## WHAT THE TASK REQUIRES
From the line that contains "Given: Select People in the sidebar" down to the last line of the entries, please return everything exactly, except the pictures.

## EXERCISE DATA
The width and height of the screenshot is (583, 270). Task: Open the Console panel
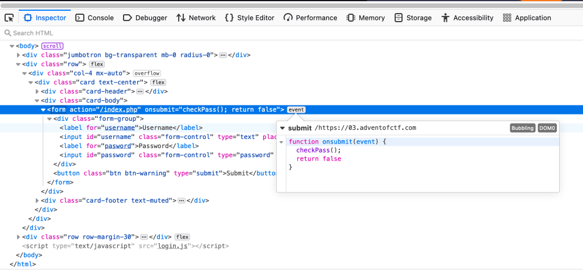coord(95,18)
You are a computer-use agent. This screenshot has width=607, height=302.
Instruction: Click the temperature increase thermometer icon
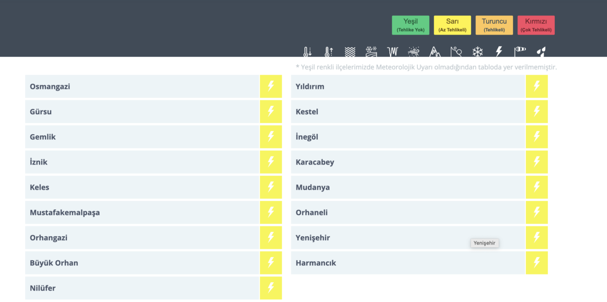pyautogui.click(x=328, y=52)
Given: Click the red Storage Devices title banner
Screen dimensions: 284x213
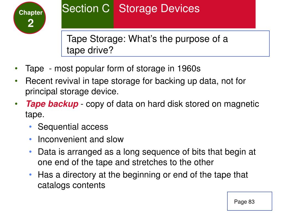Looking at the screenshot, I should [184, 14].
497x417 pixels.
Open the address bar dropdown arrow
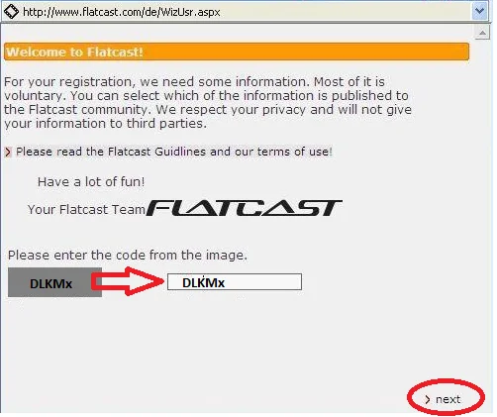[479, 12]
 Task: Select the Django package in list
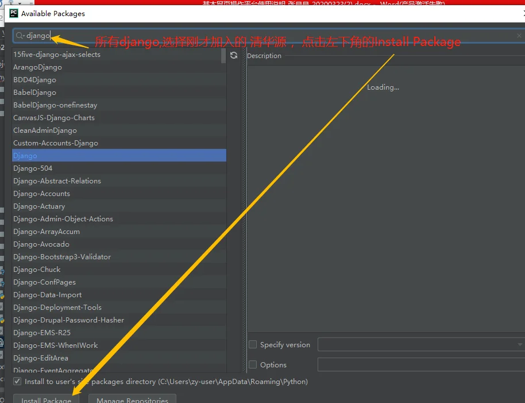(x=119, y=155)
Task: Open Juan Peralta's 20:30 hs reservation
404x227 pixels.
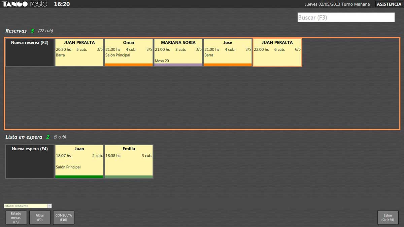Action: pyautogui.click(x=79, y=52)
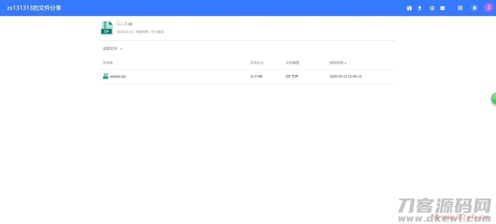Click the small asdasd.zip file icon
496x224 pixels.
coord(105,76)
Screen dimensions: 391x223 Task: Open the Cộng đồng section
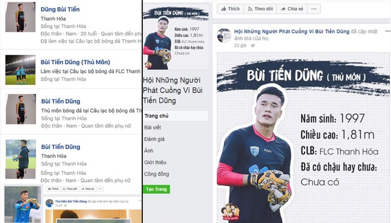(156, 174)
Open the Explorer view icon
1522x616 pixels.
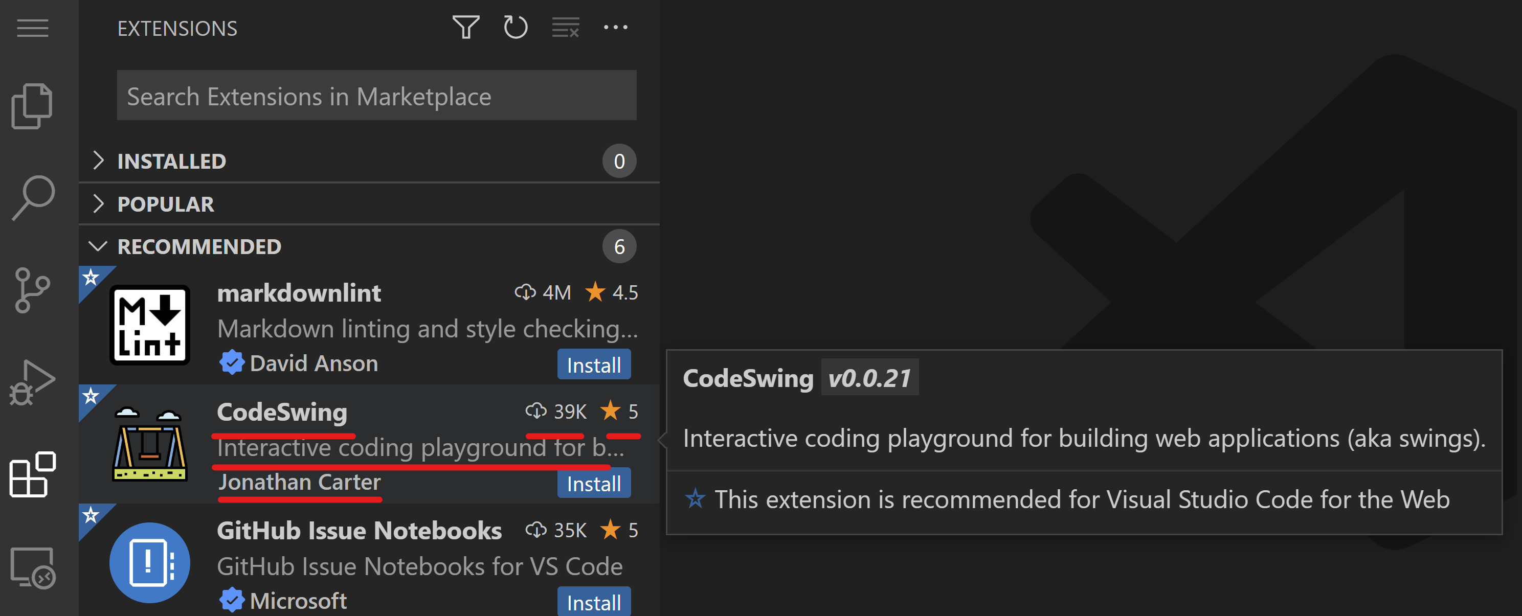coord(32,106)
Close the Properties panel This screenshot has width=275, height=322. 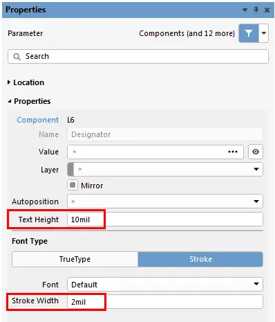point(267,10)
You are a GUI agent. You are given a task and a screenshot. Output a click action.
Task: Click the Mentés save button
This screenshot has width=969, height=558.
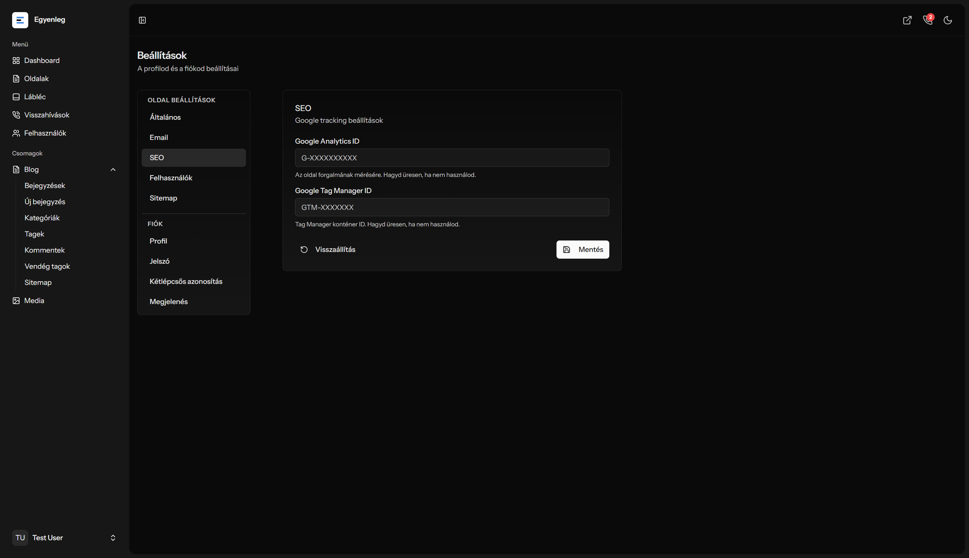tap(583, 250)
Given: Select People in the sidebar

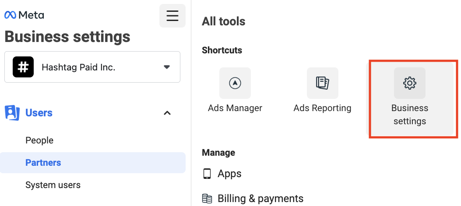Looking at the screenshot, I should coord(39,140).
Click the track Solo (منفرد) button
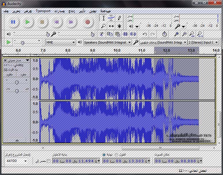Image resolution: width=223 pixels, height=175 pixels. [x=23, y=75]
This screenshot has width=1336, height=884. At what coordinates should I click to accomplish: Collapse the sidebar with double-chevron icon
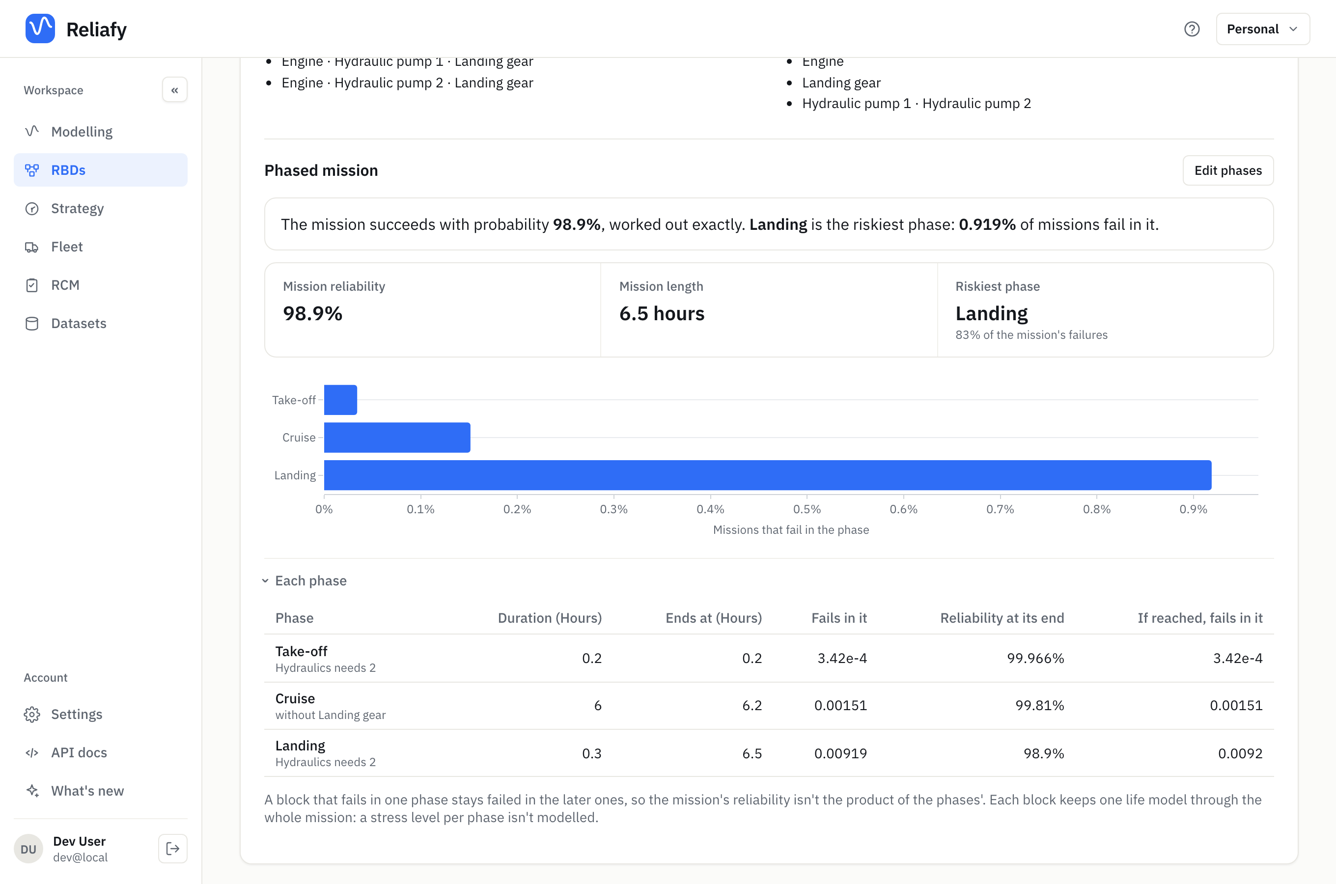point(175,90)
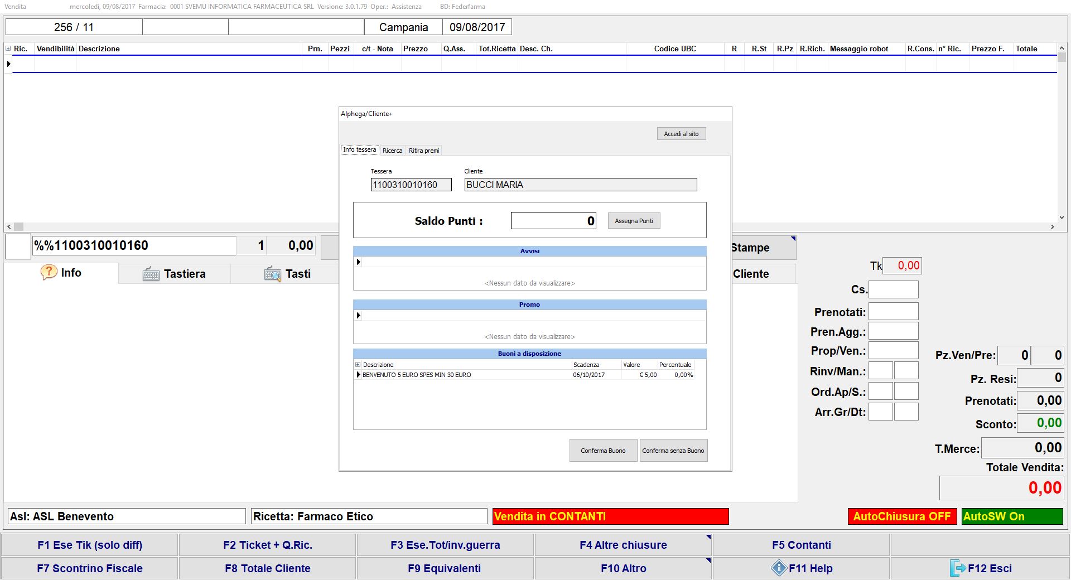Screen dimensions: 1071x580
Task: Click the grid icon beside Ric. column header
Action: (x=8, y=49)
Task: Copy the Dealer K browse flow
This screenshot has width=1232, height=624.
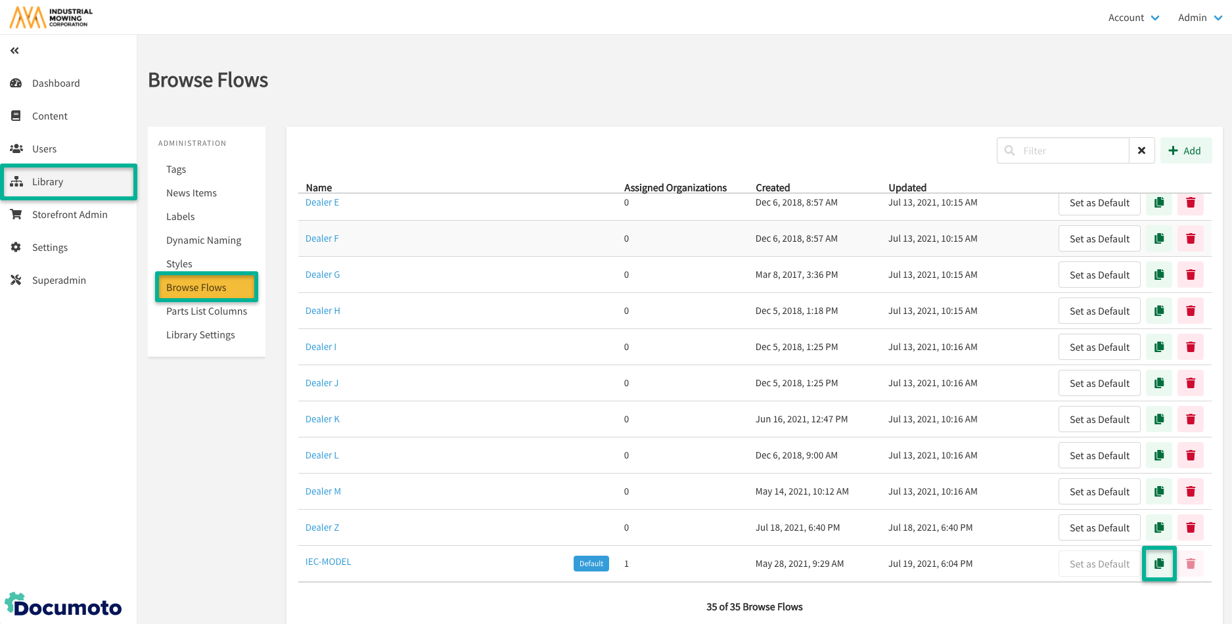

## RESPONSE FOR THIS EXERCISE
Given: Select People in the sidebar

Looking at the screenshot, I should coord(39,140).
Click the track Solo (منفرد) button
Image resolution: width=223 pixels, height=175 pixels. [x=23, y=75]
This screenshot has width=1336, height=884. At what coordinates should I click to accomplish: Collapse the sidebar with double-chevron icon
point(175,90)
Screen dimensions: 1071x580
Task: Click the grid icon beside Ric. column header
Action: (x=8, y=49)
Task: Copy the Dealer K browse flow
This screenshot has width=1232, height=624.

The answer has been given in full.